List every line in the rows that contains the string "caption", copying each one in full. Match case exactly.

#### Exercise input

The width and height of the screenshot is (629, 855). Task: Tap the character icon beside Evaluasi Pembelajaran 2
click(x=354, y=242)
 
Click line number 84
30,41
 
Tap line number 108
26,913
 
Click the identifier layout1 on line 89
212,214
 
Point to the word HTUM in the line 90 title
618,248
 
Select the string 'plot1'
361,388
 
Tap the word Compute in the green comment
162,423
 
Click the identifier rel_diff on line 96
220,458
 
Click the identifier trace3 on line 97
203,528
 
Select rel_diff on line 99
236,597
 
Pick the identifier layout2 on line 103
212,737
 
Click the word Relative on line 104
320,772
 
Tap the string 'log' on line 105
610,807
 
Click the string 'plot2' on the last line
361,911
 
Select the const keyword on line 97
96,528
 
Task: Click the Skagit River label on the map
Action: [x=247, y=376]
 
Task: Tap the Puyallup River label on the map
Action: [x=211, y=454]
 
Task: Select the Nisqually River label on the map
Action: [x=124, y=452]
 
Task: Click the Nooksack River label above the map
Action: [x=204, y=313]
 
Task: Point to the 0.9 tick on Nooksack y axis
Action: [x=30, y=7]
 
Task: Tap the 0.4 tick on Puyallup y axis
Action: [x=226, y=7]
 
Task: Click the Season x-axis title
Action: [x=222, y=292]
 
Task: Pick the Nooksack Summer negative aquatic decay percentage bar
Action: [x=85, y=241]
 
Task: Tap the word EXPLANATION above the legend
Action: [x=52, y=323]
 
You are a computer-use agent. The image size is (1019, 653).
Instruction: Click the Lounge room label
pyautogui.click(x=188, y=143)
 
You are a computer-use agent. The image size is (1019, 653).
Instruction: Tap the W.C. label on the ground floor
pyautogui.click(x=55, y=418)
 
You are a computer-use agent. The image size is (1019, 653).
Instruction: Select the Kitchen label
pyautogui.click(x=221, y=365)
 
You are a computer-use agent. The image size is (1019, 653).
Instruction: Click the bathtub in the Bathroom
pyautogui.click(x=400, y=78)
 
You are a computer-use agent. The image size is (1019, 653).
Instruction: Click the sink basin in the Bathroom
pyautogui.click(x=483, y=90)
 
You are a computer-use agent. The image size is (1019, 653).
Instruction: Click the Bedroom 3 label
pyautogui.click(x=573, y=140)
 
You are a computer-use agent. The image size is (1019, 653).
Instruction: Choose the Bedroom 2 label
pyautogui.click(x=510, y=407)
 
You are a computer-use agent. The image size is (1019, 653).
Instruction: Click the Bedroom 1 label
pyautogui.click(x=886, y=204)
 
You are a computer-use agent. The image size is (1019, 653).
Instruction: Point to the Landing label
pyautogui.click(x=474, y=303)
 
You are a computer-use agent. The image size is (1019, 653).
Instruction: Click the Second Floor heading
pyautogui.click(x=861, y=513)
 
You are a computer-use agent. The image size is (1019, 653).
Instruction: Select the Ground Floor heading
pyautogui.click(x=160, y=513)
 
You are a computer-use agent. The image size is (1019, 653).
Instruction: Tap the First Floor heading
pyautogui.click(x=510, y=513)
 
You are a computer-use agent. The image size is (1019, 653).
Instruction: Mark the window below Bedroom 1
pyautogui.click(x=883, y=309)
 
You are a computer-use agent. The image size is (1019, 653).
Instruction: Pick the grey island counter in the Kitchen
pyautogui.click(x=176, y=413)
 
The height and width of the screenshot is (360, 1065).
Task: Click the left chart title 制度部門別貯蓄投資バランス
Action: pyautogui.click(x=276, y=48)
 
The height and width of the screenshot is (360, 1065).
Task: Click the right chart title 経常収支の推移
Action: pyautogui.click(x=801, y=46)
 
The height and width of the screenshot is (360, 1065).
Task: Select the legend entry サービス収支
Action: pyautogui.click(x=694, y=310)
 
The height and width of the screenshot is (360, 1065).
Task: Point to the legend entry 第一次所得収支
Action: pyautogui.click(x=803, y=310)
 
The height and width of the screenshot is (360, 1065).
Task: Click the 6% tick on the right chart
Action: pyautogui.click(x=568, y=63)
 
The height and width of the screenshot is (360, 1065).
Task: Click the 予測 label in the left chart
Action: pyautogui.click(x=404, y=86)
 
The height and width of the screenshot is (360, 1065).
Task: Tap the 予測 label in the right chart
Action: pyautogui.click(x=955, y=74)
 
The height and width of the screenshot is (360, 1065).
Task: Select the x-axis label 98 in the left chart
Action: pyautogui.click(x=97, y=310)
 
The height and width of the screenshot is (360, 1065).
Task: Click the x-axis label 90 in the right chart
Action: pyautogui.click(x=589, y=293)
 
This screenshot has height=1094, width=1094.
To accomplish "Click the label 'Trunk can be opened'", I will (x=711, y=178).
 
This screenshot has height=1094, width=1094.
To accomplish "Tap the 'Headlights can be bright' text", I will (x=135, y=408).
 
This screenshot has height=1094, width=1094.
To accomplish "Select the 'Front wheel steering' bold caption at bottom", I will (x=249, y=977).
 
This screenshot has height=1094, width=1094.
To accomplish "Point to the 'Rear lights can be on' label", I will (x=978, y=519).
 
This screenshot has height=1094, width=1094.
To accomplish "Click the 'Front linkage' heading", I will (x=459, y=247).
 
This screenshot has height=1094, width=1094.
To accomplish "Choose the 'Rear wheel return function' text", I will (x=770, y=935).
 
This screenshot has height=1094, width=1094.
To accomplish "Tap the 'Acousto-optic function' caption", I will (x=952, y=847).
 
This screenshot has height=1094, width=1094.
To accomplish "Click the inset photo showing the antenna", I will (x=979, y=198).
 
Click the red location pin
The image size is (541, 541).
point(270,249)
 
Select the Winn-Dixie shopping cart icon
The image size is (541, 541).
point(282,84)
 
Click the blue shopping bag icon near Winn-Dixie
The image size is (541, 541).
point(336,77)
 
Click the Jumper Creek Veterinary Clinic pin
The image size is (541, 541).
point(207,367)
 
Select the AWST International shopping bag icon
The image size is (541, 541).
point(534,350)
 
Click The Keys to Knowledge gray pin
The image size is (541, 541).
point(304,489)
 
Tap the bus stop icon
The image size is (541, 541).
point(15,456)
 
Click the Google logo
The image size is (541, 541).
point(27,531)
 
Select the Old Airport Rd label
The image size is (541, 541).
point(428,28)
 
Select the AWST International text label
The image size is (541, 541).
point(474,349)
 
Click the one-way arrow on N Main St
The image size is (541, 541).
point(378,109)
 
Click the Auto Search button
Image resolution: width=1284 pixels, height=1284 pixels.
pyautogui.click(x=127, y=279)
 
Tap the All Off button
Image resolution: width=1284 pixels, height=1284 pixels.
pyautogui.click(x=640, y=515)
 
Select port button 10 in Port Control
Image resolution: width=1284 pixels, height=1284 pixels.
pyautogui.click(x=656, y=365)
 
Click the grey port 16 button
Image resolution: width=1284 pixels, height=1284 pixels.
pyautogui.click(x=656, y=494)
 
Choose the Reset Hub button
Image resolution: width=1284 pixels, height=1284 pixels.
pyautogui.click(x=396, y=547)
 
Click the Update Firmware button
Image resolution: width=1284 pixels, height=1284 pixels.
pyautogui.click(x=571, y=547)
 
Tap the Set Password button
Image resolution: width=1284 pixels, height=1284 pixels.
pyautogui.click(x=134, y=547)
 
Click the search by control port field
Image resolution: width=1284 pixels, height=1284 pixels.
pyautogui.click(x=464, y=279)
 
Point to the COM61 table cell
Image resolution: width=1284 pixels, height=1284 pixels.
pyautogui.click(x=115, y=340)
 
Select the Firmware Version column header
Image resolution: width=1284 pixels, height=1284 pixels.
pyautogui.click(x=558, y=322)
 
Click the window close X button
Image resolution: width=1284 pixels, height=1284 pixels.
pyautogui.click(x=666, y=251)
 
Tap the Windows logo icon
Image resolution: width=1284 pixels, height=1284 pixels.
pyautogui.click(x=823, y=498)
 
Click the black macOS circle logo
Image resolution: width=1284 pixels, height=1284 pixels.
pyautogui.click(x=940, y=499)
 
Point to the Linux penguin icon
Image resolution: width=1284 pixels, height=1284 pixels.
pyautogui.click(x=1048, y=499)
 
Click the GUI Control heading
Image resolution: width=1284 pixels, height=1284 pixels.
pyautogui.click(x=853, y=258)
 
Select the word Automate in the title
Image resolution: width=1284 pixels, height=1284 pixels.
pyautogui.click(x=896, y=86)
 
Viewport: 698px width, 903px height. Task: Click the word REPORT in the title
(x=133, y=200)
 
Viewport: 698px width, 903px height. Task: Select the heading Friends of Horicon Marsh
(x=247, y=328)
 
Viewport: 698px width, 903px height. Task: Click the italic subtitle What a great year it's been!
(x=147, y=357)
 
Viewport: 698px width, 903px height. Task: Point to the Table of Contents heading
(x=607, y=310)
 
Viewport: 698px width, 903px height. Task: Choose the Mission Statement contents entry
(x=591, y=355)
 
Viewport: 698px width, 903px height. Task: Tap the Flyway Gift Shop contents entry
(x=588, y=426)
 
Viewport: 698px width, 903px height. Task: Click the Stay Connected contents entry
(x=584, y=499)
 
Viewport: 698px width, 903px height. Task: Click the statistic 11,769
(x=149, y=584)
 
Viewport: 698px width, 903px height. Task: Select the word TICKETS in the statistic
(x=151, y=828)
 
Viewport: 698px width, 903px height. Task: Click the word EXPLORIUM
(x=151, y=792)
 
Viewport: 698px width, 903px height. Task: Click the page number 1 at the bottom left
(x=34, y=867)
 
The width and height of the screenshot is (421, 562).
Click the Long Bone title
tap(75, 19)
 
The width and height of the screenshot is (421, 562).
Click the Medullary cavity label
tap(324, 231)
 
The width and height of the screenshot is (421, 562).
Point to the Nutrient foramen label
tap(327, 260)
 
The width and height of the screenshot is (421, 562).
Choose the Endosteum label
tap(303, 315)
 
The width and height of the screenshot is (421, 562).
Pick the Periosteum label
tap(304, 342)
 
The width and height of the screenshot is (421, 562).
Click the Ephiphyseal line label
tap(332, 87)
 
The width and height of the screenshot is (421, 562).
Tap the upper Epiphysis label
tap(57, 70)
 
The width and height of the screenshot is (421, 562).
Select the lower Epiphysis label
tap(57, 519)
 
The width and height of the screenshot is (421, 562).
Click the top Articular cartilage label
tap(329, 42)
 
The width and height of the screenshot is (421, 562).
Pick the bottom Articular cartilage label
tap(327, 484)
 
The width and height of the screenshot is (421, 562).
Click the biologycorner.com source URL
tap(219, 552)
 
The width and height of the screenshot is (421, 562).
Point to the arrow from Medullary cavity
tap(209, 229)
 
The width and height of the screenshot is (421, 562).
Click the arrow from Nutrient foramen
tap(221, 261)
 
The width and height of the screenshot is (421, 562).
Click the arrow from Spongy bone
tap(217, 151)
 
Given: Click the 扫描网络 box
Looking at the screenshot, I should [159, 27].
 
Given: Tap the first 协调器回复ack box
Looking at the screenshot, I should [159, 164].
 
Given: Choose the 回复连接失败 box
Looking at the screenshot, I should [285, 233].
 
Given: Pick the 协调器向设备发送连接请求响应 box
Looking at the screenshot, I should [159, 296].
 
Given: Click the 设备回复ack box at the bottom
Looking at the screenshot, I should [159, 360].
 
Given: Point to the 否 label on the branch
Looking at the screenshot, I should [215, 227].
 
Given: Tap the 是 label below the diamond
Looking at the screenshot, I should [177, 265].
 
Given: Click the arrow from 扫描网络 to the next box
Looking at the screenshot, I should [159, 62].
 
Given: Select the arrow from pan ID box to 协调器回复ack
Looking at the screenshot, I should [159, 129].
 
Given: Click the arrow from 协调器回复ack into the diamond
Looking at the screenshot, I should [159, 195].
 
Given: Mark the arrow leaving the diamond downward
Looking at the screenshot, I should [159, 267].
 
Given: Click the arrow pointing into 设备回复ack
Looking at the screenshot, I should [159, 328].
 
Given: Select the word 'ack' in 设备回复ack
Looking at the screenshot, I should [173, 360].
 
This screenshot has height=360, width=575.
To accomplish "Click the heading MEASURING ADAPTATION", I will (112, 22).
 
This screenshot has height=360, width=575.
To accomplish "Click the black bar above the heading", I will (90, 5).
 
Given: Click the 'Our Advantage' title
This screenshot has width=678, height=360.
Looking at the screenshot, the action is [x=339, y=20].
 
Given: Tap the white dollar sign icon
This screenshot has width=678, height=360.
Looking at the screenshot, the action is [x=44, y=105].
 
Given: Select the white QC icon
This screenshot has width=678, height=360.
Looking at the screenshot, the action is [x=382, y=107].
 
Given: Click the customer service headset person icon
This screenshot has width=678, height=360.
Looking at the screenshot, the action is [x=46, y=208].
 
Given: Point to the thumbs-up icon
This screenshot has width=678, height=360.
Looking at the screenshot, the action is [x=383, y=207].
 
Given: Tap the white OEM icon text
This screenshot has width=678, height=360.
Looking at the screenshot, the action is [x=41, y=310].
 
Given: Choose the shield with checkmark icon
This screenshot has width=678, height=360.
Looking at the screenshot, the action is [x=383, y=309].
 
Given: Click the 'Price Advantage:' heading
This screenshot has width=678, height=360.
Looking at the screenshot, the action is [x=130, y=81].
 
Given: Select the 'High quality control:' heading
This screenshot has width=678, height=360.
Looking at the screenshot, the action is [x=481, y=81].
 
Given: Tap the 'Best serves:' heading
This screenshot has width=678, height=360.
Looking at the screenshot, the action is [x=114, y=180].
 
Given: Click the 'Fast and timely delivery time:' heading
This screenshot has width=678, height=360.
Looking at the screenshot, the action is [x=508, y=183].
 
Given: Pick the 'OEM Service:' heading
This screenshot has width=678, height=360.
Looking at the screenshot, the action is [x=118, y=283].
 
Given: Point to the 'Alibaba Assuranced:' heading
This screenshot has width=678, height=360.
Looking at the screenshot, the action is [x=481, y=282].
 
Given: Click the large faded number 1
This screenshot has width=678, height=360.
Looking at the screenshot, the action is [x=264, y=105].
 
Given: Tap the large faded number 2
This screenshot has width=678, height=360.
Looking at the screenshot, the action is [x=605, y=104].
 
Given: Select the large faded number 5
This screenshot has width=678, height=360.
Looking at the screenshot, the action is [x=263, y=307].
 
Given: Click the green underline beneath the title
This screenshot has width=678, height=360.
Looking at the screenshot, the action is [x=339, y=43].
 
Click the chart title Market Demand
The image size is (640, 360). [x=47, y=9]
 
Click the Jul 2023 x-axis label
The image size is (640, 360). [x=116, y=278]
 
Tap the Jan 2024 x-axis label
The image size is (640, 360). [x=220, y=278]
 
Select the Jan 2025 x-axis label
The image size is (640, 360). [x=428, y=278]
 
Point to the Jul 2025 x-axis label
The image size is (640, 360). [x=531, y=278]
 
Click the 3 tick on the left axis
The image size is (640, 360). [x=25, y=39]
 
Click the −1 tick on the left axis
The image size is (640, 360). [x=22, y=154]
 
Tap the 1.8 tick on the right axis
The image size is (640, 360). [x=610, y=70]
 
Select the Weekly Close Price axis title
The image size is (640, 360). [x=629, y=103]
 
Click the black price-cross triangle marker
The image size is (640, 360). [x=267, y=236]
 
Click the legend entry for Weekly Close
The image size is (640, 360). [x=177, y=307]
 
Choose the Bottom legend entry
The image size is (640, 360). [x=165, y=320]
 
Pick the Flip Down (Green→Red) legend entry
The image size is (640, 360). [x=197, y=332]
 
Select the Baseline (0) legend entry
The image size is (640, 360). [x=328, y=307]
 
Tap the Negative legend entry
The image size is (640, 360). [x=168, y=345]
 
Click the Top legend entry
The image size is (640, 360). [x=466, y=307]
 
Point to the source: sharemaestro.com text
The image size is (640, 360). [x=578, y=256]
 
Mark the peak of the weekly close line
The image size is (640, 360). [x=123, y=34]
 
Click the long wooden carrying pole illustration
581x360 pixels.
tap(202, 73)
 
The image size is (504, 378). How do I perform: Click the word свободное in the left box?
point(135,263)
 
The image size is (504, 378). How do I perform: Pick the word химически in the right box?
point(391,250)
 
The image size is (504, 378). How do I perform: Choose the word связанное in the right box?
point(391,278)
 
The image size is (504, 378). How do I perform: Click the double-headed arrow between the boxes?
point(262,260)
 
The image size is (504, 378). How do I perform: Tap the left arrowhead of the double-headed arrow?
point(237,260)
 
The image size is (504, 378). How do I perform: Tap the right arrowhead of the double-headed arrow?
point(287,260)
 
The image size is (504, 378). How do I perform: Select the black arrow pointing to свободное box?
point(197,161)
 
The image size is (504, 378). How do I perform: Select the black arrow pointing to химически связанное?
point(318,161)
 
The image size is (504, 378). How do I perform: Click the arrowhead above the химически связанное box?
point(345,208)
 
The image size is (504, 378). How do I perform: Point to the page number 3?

########

▸ **Written response**
To accomplish "Select the 'Front wheel steering' bold caption at bottom", I will (x=249, y=977).
To accomplish "Tap the 'Acousto-optic function' caption", I will (x=952, y=847).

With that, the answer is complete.